EXERCISE AIM ▸
Starting at the line that contains "Select FR size 36.5 cell" and ending at the line that contains "Click highlighted word", the lines below are to be given again exactly, with nothing added.

DATA FOR PROCESSING ▸

++++++++++++++++++++

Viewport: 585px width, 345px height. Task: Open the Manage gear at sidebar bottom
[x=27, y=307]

++++++++++++++++++++

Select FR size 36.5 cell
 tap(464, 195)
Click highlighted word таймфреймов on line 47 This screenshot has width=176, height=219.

++++++++++++++++++++

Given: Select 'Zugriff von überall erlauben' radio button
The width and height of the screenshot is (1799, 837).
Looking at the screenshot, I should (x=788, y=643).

++++++++++++++++++++

FINISHED TASK ▸
Select FR size 36.5 cell
 tap(464, 195)
Click highlighted word таймфреймов on line 47 This screenshot has width=176, height=219.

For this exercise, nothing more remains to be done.